Laying it on

As part of a three-venue super exhibit this month, Les Yeux du Monde gives up a bit of wall space for oil paintings by former UVA art professor Ted Turner. It’s more than a worthy sacrifice. 
In notes accompanying the exhibit, Turner says, “I stopped trying to find the perfect landscape or scene, and instead I decided just to paint whatever I saw… regardless of the subject matter.” 
That statement certainly applies to his work on display at Les Yeux. Practically every painting on display contains at least one of the following objects: building-like shapes, people-like shapes, and cars– all in scenes anybody would come across any time of day just by walking up the street. Turner makes these commonplace images his own, however, with broad slabs of color and roughly textured layers of paint so thick that it’s surprising the paint didn’t slide off the canvas before it dried. “Love at the Watercooler,” for example, is so caked with paint that it looks like a topographical map. 

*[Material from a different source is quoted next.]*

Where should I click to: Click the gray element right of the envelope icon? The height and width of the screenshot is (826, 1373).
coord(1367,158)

Turner’s unique use of paint has a decided effect on his work, almost as if he had invented his own painterly equivalent of a computer screen. His thick layers of paint simplify his land- and streetscapes while mildly abstracting them as well. In his spare scenes, people’s heads are dime-sized dollops of paint, and large triangles and rectangles of color double as sidewalks and walls, beach and building facades.

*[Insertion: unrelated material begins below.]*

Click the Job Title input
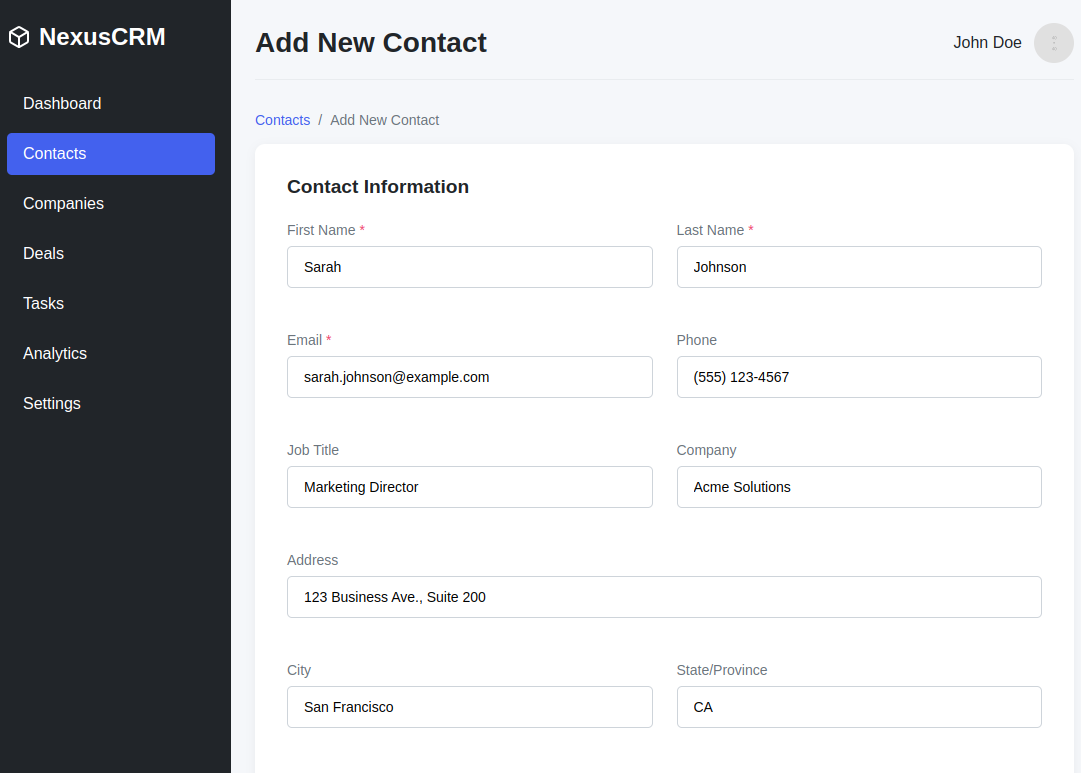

In a smaller group of paintings, Turner takes a fairly different approach. Unlike his landscapes, these are tightly-framed, cluttered paintings– character studies which substitute graffiti scrawl and a child-like drawing style for blocks of color. As reflected in titles like “Out of the Way, Meathead,” Turner also injects these with a bit of wiseguy humor. Even here, however, Turner’s canvases come heavy with paint and color, a vibrant dimension that almost seems to live separately from the pictures he paints.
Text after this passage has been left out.